As a result, and with the rise of technology, this has inspired the view that all crime is both eminently solvable and that this process can be greatly helped by the latest scientific innovations. It matters little that these innovations, such as the DNA database, are insecure and far from infallible; when the victims' rights are forgotten, or when notable and powerful commentators constantly suggest that they're being forgotten, the potential for injustice through presumed progress greatly increases. Saward, far from being concerned that the DNA database, through holding the data of thousands of completely innocent individuals holds the possibility that someone completely innocent may one day be connected with a crime they didn't commit through potentially unquestionable evidence (and as MrPikeBishop points out in the comments, the Omagh bomb case, which subsequently collapsed with the low carbon copy DNA process being questioned, first identified a 14-year-old boy from Nottingham as prime suspect) is instead convinced that one of the best ways of of preventing, or at least solving crimes of a similar nature to what she suffered is to establish a universal DNA database.

Like with the other victims of crime which pursue change in order to attempt to stop what happened to them from occurring again, it can't be disputed that Saward's heart is in the right place; it's that the method she suggests is strewn with unknowables which could in the long run cause more harm than good. The problems with a universal DNA database are manifold: would such a database even work when there are 60 million profiles on it, without throwing out numerous false positives or identifying dozens of people that would have to be methodically eliminated? Would criminals not attempt to adapt to it by contaminating crime scenes? How would we react if someone was falsely accused and imprisoned on the basis of DNA evidence once we'd reached the universal stage? This is without going into how the 60 million profiles would get onto it in the first place, and whether all those entering the country, whether as tourists or to live here would be required to give samples before they were allowed in.

Saward's argument is also coloured by her view that this would somehow be righting the injustice of the innocent already on the database by adding everyone else that err, also happens to be innocent. This is both a logical fallacy and correcting an injustice with even more injustice, something which should always be resisted. It's also not entirely clear with Saward is actually arguing against a straw man; David Davis released his personal manifesto on Friday, which made clear that he wants the "1 million innocent" on the database removed and the serious criminals left off put on it.

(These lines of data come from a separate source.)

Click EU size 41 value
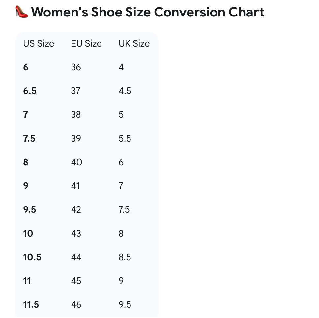 pos(75,186)
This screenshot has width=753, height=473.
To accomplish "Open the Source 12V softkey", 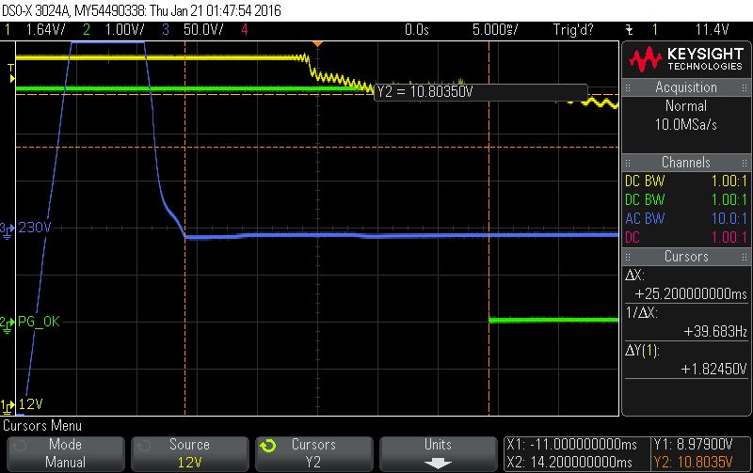I will tap(190, 453).
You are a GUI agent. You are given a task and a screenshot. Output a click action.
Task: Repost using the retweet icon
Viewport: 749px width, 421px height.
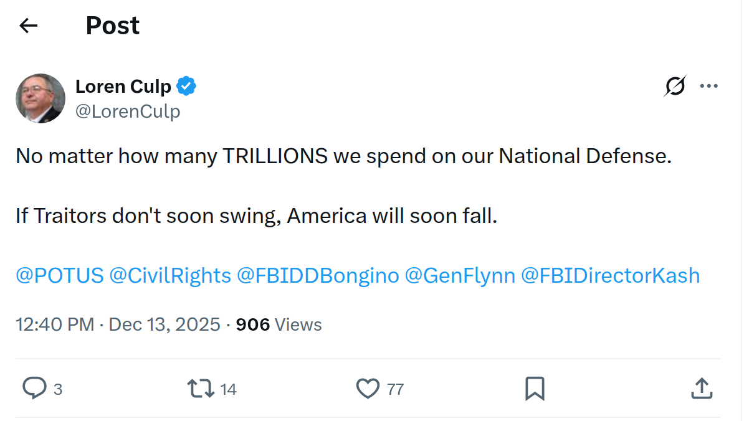[x=199, y=389]
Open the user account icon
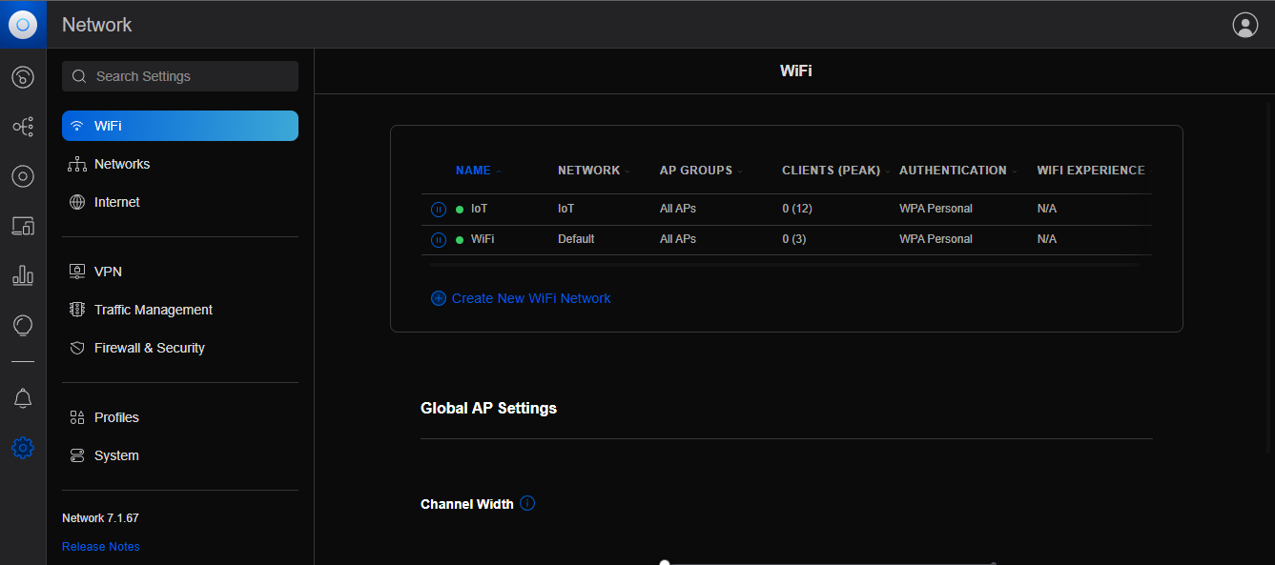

There obviously however has to be some sort of compromise on the removal of the data of the innocent, as I've suggested before, because of the undoubted use the database has provided in identifying some of the most serious unsolved cases of rape and murder, such as that of Sally Anne Bowman, whose mother incidentally was another who joined Helen Newlove in putting together a manifesto in oppositon to that of Davis's. Those arrested but never charged should still have their data taken from them to ensure that they are not potential suspects in any unsolved crime, but if no crime is subsequently linked to them after a period of a number of years then the information should be destroyed. This would be relatively easy to achieve, but whether we could trust the police to do so would be another matter.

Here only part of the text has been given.